The city of Rennes, France, will soon be giving away its status as the last city in the country to use an open system for ticketing at the Metro.
In a bid to curb down fare evasion, authorities are installing full-height fare gates at all current 16 stations on the city’s STAR network.
Fare evasion rates are at around 9.5-11.5%, according to Matthieu Theurier, VP for Transport in Rennes, causing a shortfall of €4m ($4.7m) annually. In 2009, fraud rate was at 15%.
Most fare evaders are youngsters and poor people, confirming the findings of a previous national study on fare evasion carried by the French government.
While some believe that the gates are an opportunity to lower fare infraction rates, Mr. Theurier along with some local passenger associations and environmentalist groups advocate for alternative solutions. They propose social services and cost reductions, fearing that the gates will also pose a barrier to accessibility.
€15m to be recovered over the next 15 years
The new gates on STAR’s current single Line A will become operational in October, along with a new set of tariffs including free and reduced subscriptions for youngsters.
In Spring 2021, a second Line B will open, which will be equipped from the start with the new type of fare gates.
Authorities aim to reduce fare evasion rates to 7% over the next years. The cost of the installation is €7m ($8.3m) for both lines, an investment to be recovered in 4-5 years. Officials aim to save €15m ($17.7m) over the next 15 years.
Rennes metro is a light-rail system with an average daily ridership of 140.000 passengers.
In a similar move, the city of Lille, France also installed full-height gates at its metro in the past years, having previously employed an open ticketing system.
In France, fare evasion losses are estimated at around €500m for transport operators annually: about €300m for SNCF, €100m for RATP in Paris, and €100m for provincial transport operators.
Increased fare infraction rates during the pandemic
Although passenger numbers decimated during the pandemic, fare infraction rates spiked around the world, as ticket inspections and front-door bus boarding were halted.
Besides the economic impact, fare evasion causes a feeling of insecurity among paying passengers, and leads to acts of incivility in public transport.

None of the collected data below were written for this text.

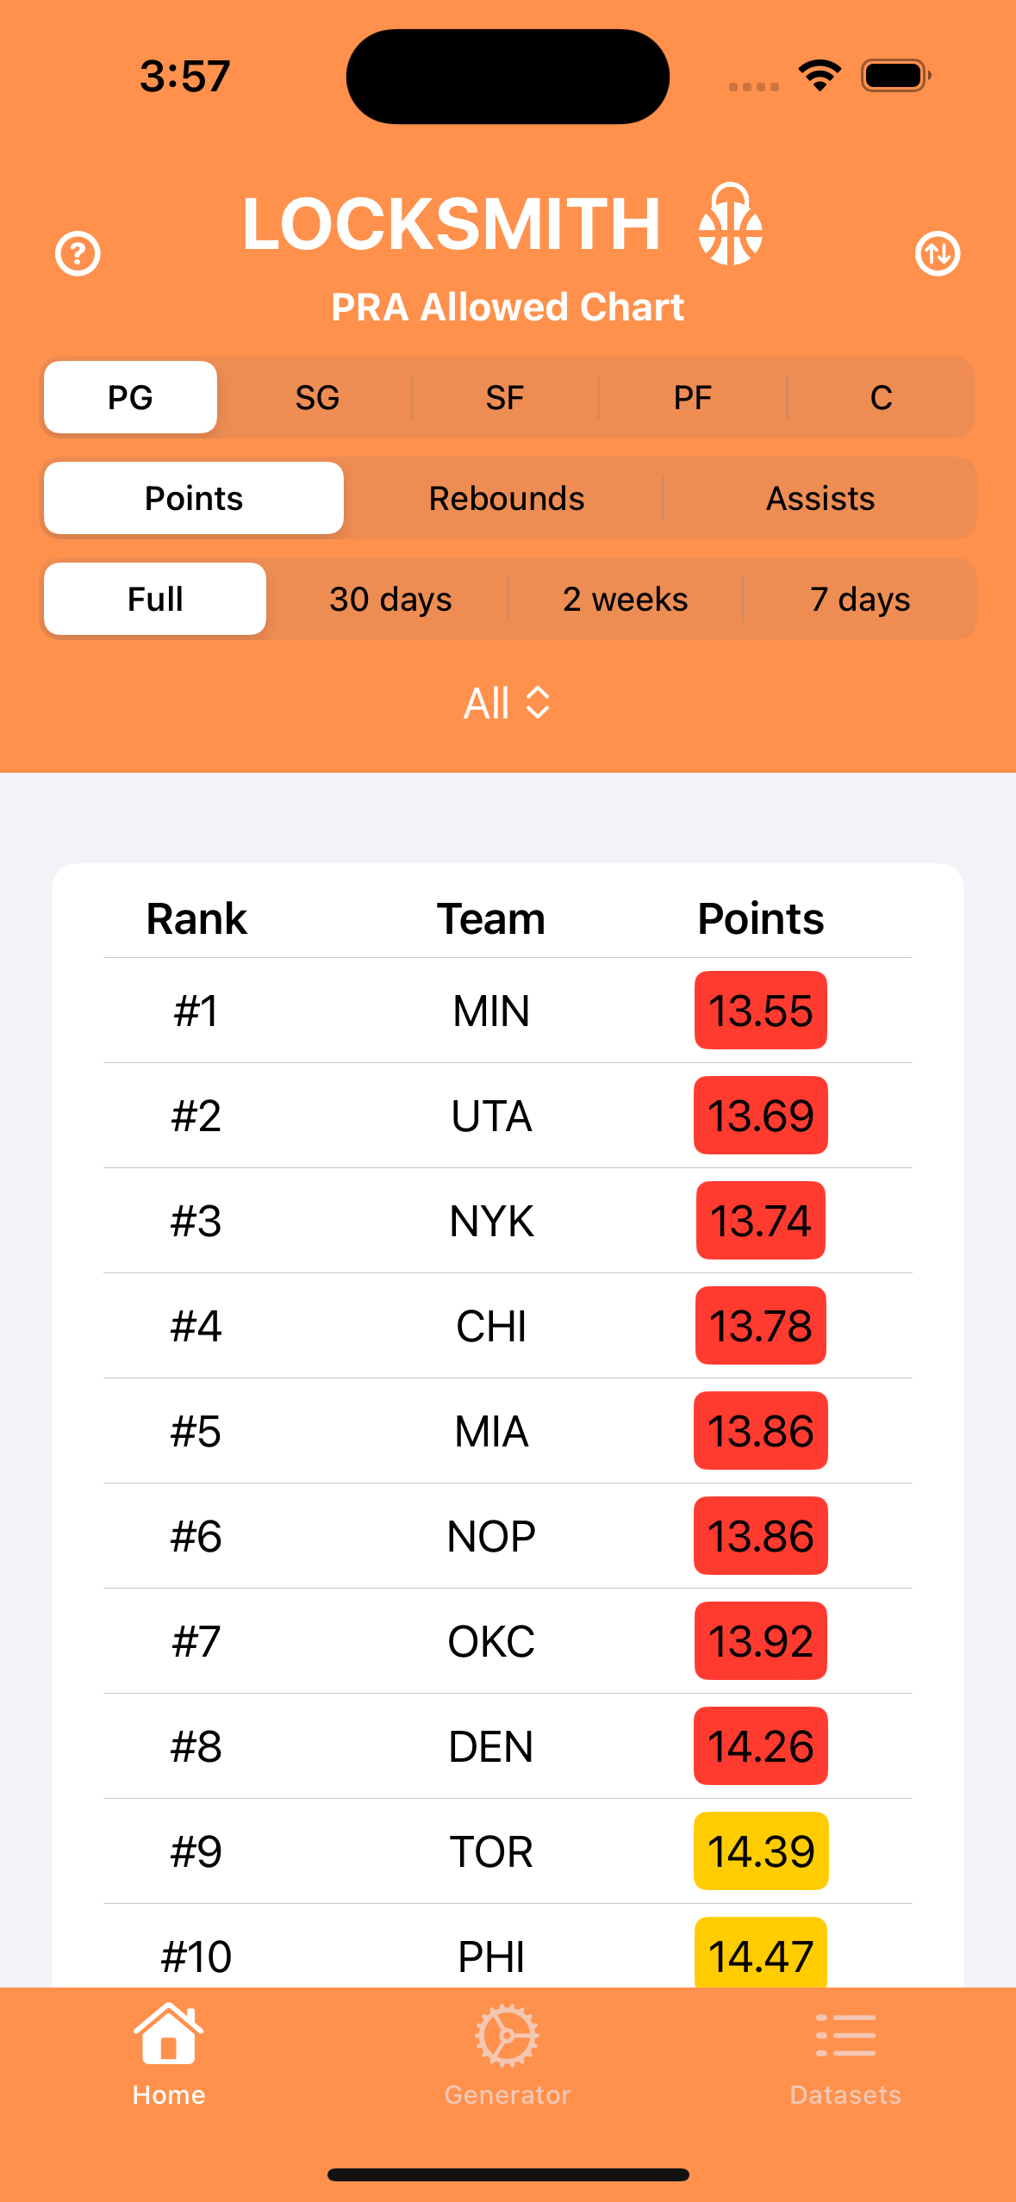Screen dimensions: 1016x2202
Task: Open the Generator gear icon
Action: coord(508,2035)
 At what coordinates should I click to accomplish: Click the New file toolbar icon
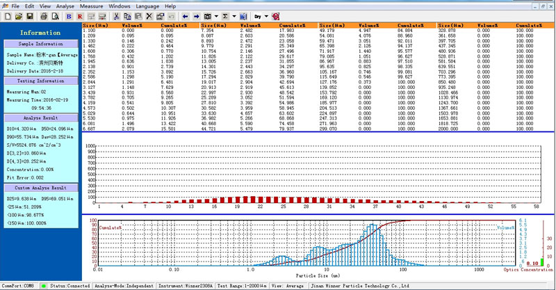(7, 15)
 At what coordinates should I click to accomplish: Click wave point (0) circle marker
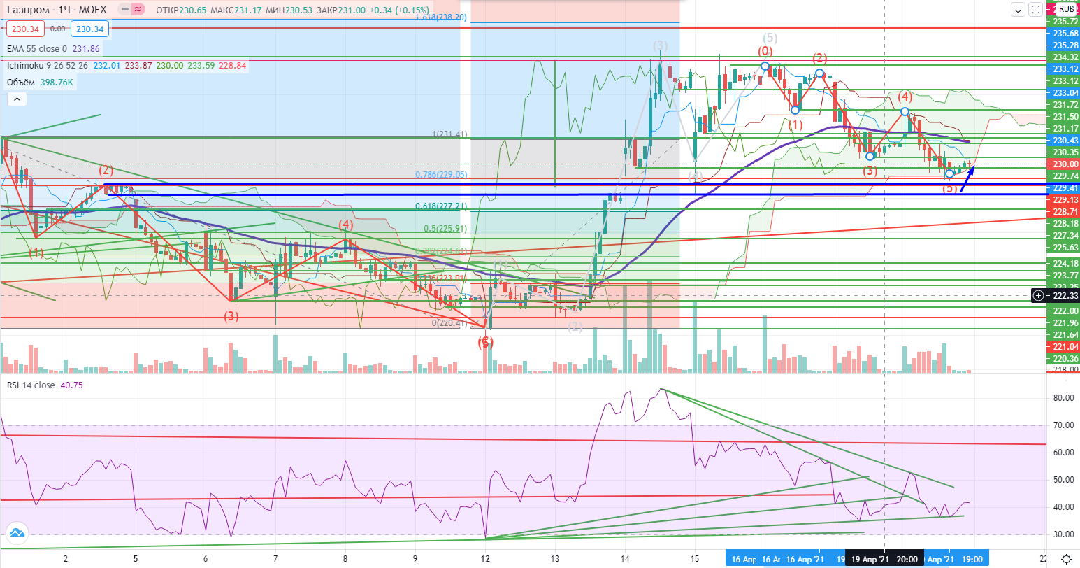tap(765, 66)
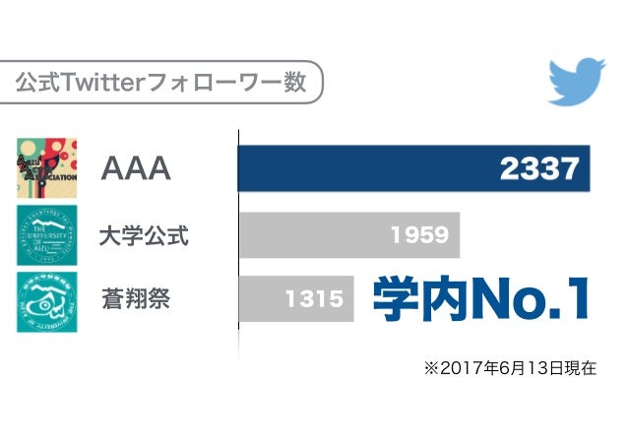The width and height of the screenshot is (628, 444).
Task: Click the word Twitter in the heading
Action: (101, 82)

Full-height fare evasion gates are used in many subway and commuter train networks. While they are proven to reduce and deter fare evasion, offenders often find ways to bypass them.
Recent breakthrough technologies using AI Video Analytics provide an alternative solution to tackle fare evasion at turnstile gates, by detecting infractions through video streams in real-time. This technology allows for selective controls which are suited in the context of the pandemic.